In this paper I would like to discuss the quite different meanings and connotations of embryonic stem cells during the late nineteenth and early twentieth centuries when they were first conceptualized. Ernst Haeckel, the controversial German propagator of Darwinism and zoology professor in Jena, introduced the term ‘stem cell’ in the late 1860s in the context of his ‘biogenetic law’ that ontogeny represents a shortened and rapid recapitulation of phylogeny. The notion of stem cells was soon taken up by other zoologists and anatomists and became established in studies on early embryonic development and the blood-forming system. ‘Stem cells’ or related terms such as ‘mother cells’, ‘primordial cells’ and ‘germ cells’, carried meanings of common heritage and equality in authors who compared the organisation of the human body with the social arrangements of the state (Rudolf Virchow, Ernst Haeckel, Oscar Hertwig). However, the theory of the Breslau pathologist Julius Cohnheim that aberrant, residual embryonic cells might form tumours later in an individual’s life, turned stem cells also into potentially dangerous entities. First formulated in the late 1870s, ‘Cohnheim’s theory’ was still intensely discussed in medicine in the early years of the twentieth century and led to numerous animal experiments that aimed at producing tumours through implantation of embryonic cells.

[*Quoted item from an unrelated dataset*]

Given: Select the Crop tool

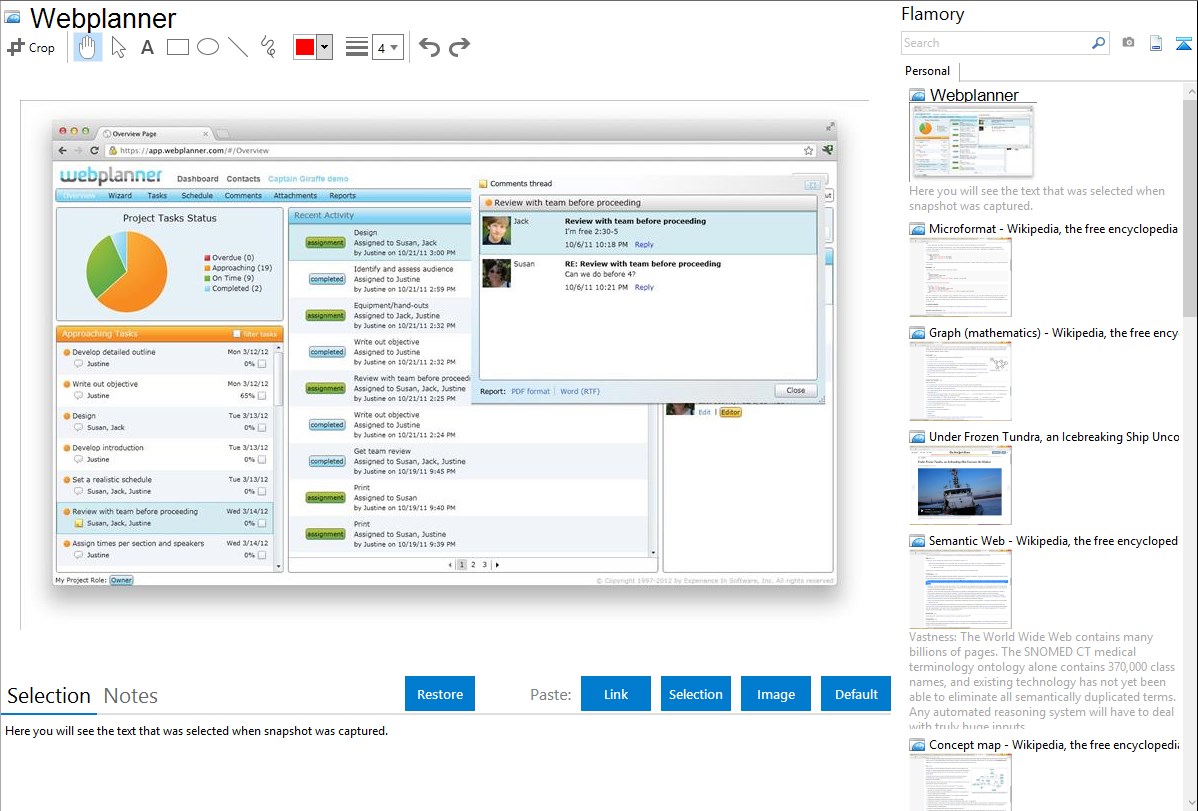Looking at the screenshot, I should click(31, 47).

The theory continued to be relevant for the understanding of mixed tumours or teratomas, when in the early 1950s Leroy Stevens in the Jackson Laboratory in Bar Harbor, Maine, embarked on an extensive research programme on this type of tumour and its ‘embryonal’ cells in mice. While these tumour cells were cancerous, they also produced embryo-like (‘embryoid’) bodies when transferred from one mouse into the abdomen of another mouse; and normal early embryo cells could produce a teratoma when transplanted into the testes of mice. Moreover, as Beatrice Mintz and Karl Illmensee at the Institute for Cancer Research in Philadelphia showed in 1975, teratoma cells were ‘tamed’ to support normal development if implanted into an early mouse embryo. Embryonic stem cells thus appeared to have an ambiguous nature, partly ‘good’ as the origins of normal development, and partly ‘bad’ as potential sources of cancer. This historical ambiguity of embryonic stem cells, however, seems to have played not much of a role in the public discourses after the research groups of James Thomson and John Gearhart had announced the isolation of human embryonic stem cell lines in 1998. Pushed by biotech companies such as Geron, the ‘superhero’ image of embryonic stem cells began to emerge, while bioethicists hurried to negotiate the ethical costs of harvesting them from early human embryos.

Prof. Holger Maehle

Centre for the History of Medicine and Disease, Durham University, UK

From the ‘Wilkes Report’ to the ‘End of Life Care Strategy’

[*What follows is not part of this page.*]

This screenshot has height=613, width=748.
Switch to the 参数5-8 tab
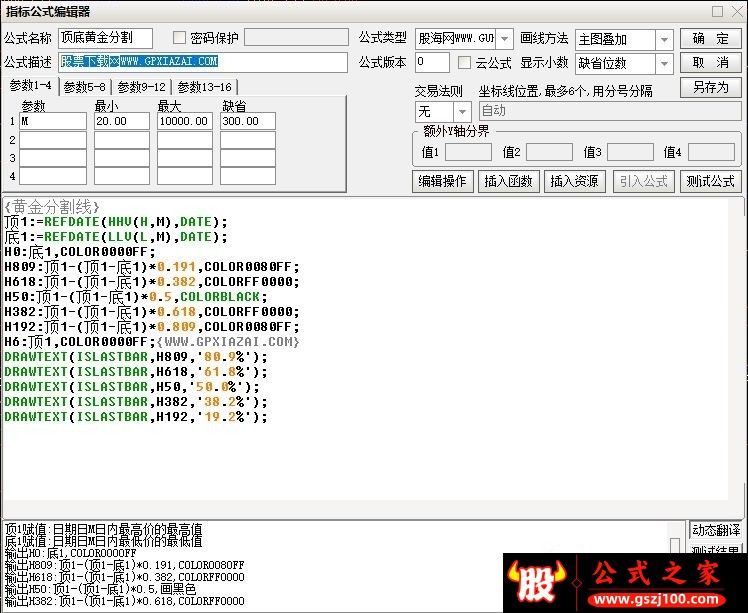coord(84,87)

The development of governmental policies on care for the dying in England since 1980

The establishment of St Christopher’s Hospice in London in 1967, is widely regarded as the birth of modern hospice care. The developments in England were emulated in other countries. Currently, the organisation of care for the dying is a topic on the political agenda in many nations.

This paper consists of three parts. Firstly, I will give a concise overview of the main policy documents on care for the dying. This survey starts with the ‘Wilkes report’, which was published in 1980 and was the first policy document on care for the dying in England, and finishes with the ‘End of Life Care Strategy’, which is currently being implemented.

Secondly, I will discuss the relationship between policies on care for the dying and cancer policies. This analysis shows that the policies on care for the dying became increasingly focused on care for incurable cancer patients as cancer policy became a topic that featured highly on the political agenda from the late 1990s. The publication of the ‘End of Life Care Strategy’ in 2008, however, appears to constitute a turning point, because the concept of care for the dying employed in this policy document shows important similarities with the notion of terminal care used in the ‘Wilkes Report’.

Finally, I will highlight some characteristics of the policy developments in England that might be relevant for policymakers concerned with care for the dying in other countries.